Recently, I faced the same dilemma. I have a very good system. However, it is in my nature to always seek "better", even though by now I have taken mine beyond what most people on this forum have proposed as modest to major potential improvements to the original poster's system. For example, the concrete floor of my AV room has been sawed to be physically separated from the rest of my house, then covered with acoustical matting and finally with carpeting; my walls and ceiling are of multilayer sheet rock; acoustical paneling was placed on the walls wherever necessary to minimize undesired reflections; and the room/system itself has been tuned via Dirac Live. Not surprisingly, I have continuously upgraded my equipment (including power conditioning and cabling) for the past 15 years.

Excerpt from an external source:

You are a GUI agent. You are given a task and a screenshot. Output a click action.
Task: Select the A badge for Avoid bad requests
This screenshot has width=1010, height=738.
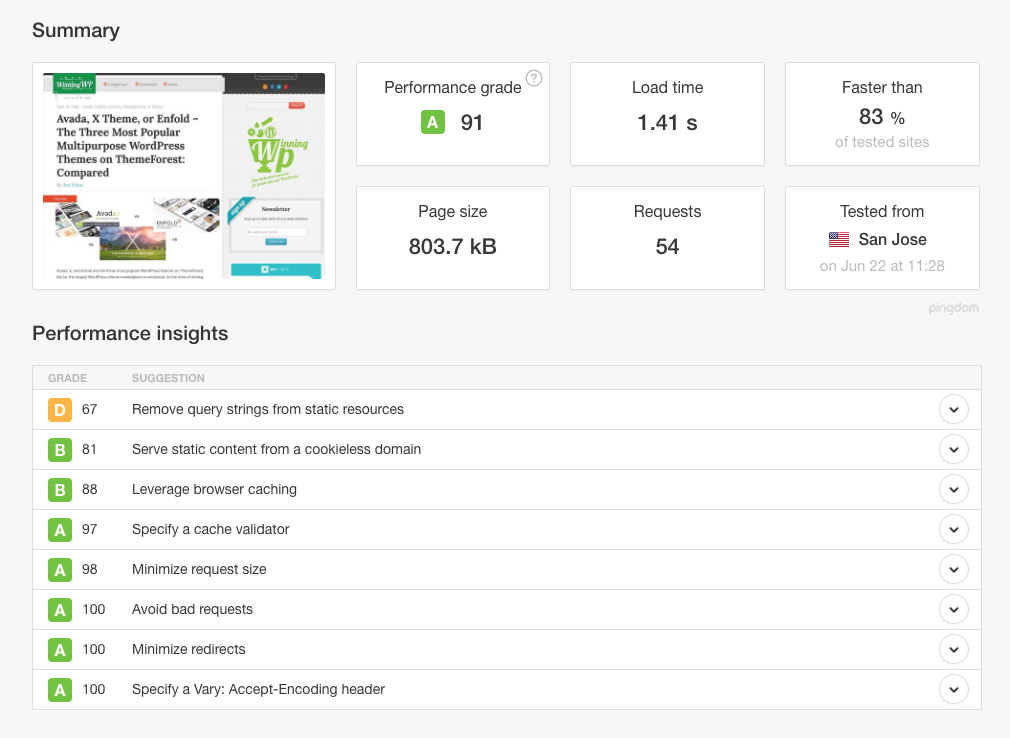click(x=59, y=609)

Increasingly, I have become aware that (i) the law of diminishing returns is a fact and (ii) the more complex one's audio system, the more interrelated -- and therefore sensitive to even what would seem to be a very modest adjustment -- is its performance, giving rise to the prospect of unintended consequences. My final education, if I can call it that, came last month when I supposedly upgraded a power cord for the Ethernet switch in my system. The result of this was a clearly demonstrable, and significant, degradation of the magnificent sound I had been enjoying.
From this experience, I now am trying to listen exclusively to the music playing -- both to its content and how it sounds and to stop trying to analyze whether the reproduction is sufficiently "life-like". This has been hard for me to do, and yet I intellectually recognize that, given my 73 year old ears, my system is already as good as I can hear.